How Designers Sell
personal reflections from Heather Marie Kirkland
My life's purpose is to design to sell! I sit at my Macintosh, open my favorite program, Photoshop 7.0, and let my mind go crazy. (Which doesn't usually take very long). Here are my thoughts on designing to sell on eBay, tips for designing headlines, designing Yellow Pages ads, selling tricks for direct mail and using color to sell. I've also included my idea of successful print advertising.
The World's Biggest Flea Market
The key to being a successful eBay seller is the item's picture. You need to capture the "essence" of the item: show it at its best, make sure the color is phenomenal and make sure the clarity is pristine.
Shoppers always look at the picture before reading the description. Using a superb picture will bring the "eBay-er" to the written description.
For the written description, I have one word: Adjectives. Use not so common adjectives: immaculate, unspoiled, faultless. Headlines need to grab the shoppers attention -- draw them in they read the remainder of the advertisement.
Getting the reader's attention
Here are some successful ways to grab a reader's attention with a headline.1. Reverse block text with an attention grabbing color. A red box with a black rule around it and white text inside with a black drop shadow or a thin rule around the text, for example.
2. Big, fat font. Even if the ad is black and white, a big, font font is an eye grabber.
3. A not so normal looking font is eye catching. A good example would be "Ad Lib" or "Red Five" which you can freely download from Fonthead Designs.
4. A familiar image such as the company logo or signature statement. For example, "Just Do It" (Nike).
5. Using typographical skills: An example would be taking your headline, we'll use "Big Sale" for this example, and making the "B" in a reverse black box and the "S" in another reverse black box. The "ig" and "ale" can be in a cursive or handwritten font - just make sure the fonts have a bold in their family!
Use Yellow page ads to sell
Using the company logo and signature statement is always a plus. If using a full page ad, the options are limitless - all the company's information will fit. Just remember that type is also a graphical tool.

** GIVEN REQUEST A **
From the records, retype the lines starting at the one that contains "The height and width of the screenshot is (1306, 924)." and ending at the one that contains "Open the plan".
The records that follow have no connection to the essay on designing to sell.

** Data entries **
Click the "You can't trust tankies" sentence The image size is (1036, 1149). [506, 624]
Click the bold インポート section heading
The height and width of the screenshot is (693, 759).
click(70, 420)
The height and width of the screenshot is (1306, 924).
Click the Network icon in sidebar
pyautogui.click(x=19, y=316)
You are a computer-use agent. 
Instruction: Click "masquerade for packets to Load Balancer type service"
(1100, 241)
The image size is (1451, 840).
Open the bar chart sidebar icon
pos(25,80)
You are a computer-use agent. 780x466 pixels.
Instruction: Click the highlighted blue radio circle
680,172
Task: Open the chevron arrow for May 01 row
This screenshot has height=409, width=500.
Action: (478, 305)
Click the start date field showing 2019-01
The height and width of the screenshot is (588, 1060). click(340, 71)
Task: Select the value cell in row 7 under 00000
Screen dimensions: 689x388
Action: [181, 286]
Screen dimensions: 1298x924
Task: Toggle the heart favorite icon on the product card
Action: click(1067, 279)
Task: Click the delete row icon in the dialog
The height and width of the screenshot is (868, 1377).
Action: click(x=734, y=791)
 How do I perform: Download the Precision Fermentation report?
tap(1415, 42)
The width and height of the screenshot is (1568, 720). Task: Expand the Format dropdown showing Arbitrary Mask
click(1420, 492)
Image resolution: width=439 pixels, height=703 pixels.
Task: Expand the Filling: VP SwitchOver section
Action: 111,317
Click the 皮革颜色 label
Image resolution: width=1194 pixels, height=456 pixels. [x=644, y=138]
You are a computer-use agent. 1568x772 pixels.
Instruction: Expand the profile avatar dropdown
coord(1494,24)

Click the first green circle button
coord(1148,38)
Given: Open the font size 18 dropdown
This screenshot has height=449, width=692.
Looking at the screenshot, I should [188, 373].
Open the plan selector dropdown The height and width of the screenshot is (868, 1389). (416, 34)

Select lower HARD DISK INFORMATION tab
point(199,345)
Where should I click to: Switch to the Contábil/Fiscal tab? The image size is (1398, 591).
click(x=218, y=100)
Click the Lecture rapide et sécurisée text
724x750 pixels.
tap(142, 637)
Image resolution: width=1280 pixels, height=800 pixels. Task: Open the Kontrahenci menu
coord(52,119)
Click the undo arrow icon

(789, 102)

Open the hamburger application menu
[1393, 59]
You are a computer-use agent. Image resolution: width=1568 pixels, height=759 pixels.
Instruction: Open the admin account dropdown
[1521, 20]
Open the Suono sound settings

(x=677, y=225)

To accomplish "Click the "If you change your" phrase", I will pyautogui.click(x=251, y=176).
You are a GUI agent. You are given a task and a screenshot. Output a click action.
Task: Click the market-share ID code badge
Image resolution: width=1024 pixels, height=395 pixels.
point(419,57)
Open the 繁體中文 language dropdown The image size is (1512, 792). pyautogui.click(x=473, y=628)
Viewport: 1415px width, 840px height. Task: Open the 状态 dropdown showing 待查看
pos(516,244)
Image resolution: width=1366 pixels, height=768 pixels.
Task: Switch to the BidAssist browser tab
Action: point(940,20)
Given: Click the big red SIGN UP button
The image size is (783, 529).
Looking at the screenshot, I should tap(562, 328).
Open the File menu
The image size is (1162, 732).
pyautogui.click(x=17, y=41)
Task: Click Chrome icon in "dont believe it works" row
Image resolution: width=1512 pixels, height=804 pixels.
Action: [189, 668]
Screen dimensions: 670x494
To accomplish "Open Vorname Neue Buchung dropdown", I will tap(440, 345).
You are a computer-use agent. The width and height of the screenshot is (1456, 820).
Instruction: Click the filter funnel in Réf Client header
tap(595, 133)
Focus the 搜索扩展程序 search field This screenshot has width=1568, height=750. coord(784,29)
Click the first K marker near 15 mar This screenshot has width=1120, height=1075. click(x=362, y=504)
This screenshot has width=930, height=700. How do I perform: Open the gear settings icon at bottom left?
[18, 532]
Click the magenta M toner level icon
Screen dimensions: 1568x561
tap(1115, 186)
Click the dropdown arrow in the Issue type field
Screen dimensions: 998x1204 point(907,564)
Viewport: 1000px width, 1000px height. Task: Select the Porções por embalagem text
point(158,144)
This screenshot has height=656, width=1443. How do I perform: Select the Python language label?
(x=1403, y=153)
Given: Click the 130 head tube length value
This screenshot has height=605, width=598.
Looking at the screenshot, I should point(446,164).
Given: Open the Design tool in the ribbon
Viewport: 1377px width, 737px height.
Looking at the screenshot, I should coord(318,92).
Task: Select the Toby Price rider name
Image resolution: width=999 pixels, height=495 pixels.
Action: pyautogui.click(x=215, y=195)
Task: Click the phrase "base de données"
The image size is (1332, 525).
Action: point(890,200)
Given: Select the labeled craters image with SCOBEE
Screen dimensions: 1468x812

** GIVEN REQUEST B **
Write out the part of the essay on designing to sell starting at "5. Using typographical" and ending at "in their family!", substituting "reverse red box" for "reverse black box".

** FULL SOLUTION A **
The height and width of the screenshot is (1306, 924).
Click the Network icon in sidebar
pyautogui.click(x=19, y=316)
You are a computer-use agent. 
Instruction: Click "masquerade for packets to Load Balancer type service"
(1100, 241)
The image size is (1451, 840).
Open the bar chart sidebar icon
pos(25,80)
You are a computer-use agent. 780x466 pixels.
Instruction: Click the highlighted blue radio circle
680,172
Task: Open the chevron arrow for May 01 row
This screenshot has height=409, width=500.
Action: (478, 305)
Click the start date field showing 2019-01
The height and width of the screenshot is (588, 1060). click(340, 71)
Task: Select the value cell in row 7 under 00000
Screen dimensions: 689x388
Action: [181, 286]
Screen dimensions: 1298x924
Task: Toggle the heart favorite icon on the product card
Action: click(1067, 279)
Task: Click the delete row icon in the dialog
The height and width of the screenshot is (868, 1377).
Action: click(x=734, y=791)
 How do I perform: Download the Precision Fermentation report?
tap(1415, 42)
The width and height of the screenshot is (1568, 720). Task: Expand the Format dropdown showing Arbitrary Mask
click(1420, 492)
Image resolution: width=439 pixels, height=703 pixels.
Task: Expand the Filling: VP SwitchOver section
Action: 111,317
Click the 皮革颜色 label
Image resolution: width=1194 pixels, height=456 pixels. [x=644, y=138]
You are a computer-use agent. 1568x772 pixels.
Instruction: Expand the profile avatar dropdown
coord(1494,24)

Click the first green circle button
coord(1148,38)
Given: Open the font size 18 dropdown
This screenshot has height=449, width=692.
Looking at the screenshot, I should [188, 373].
Open the plan selector dropdown The height and width of the screenshot is (868, 1389). (416, 34)

** FULL SOLUTION B **
5. Using typographical skills: An example would be taking your headline, we'll use "Big Sale" for this example, and making the "B" in a reverse red box and the "S" in another reverse red box. The "ig" and "ale" can be in a cursive or handwritten font - just make sure the fonts have a bold in their family!